> Work to be completed:
Among the lines below, keep only those from the one containing "The width and height of the screenshot is (644, 312)." through the one containing "You are a computer-use agent. Image", and reproduce them exactly.

> Dataset entries:

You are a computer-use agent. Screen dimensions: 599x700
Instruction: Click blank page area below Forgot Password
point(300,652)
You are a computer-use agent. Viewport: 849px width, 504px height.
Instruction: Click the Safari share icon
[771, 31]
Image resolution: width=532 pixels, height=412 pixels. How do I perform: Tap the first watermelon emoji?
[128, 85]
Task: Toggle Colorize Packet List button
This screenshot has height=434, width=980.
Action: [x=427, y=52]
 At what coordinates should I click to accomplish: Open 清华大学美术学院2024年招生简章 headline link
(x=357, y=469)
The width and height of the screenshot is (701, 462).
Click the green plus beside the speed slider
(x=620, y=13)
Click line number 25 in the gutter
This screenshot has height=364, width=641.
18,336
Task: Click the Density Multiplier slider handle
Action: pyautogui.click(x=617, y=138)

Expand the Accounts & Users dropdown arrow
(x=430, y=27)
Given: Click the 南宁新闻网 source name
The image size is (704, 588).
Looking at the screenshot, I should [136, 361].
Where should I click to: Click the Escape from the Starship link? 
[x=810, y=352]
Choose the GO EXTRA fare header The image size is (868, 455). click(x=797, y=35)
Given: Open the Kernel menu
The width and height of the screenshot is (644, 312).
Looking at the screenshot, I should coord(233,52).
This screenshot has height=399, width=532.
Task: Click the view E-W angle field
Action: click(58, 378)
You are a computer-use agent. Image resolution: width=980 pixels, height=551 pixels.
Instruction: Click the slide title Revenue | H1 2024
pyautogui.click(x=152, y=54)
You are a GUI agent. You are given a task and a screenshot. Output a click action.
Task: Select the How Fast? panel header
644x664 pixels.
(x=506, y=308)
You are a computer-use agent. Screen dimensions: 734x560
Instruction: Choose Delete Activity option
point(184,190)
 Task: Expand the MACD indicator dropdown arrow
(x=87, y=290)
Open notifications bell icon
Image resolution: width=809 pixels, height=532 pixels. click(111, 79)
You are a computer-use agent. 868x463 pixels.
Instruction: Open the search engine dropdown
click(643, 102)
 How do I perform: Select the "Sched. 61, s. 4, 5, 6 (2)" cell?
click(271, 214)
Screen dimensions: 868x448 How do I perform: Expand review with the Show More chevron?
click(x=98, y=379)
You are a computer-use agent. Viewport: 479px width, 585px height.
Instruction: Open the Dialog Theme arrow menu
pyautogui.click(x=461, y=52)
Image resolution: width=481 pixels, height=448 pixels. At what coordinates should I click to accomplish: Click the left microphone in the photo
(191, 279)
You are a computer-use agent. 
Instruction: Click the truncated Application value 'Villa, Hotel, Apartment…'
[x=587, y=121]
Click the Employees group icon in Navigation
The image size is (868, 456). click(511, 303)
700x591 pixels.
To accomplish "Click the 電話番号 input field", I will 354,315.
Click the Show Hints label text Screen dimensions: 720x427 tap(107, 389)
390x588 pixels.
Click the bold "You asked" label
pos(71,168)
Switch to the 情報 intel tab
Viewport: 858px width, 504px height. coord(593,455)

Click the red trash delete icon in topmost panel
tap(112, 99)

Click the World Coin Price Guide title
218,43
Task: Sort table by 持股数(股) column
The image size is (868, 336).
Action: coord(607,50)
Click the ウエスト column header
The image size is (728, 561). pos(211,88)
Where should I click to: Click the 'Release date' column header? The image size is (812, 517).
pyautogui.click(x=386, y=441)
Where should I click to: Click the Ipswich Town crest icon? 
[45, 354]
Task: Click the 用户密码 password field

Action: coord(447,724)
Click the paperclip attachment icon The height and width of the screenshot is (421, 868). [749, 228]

> Task response:
The width and height of the screenshot is (644, 312).
Looking at the screenshot, I should coord(233,52).
This screenshot has height=399, width=532.
Task: Click the view E-W angle field
Action: click(58, 378)
You are a computer-use agent. Image resolution: width=980 pixels, height=551 pixels.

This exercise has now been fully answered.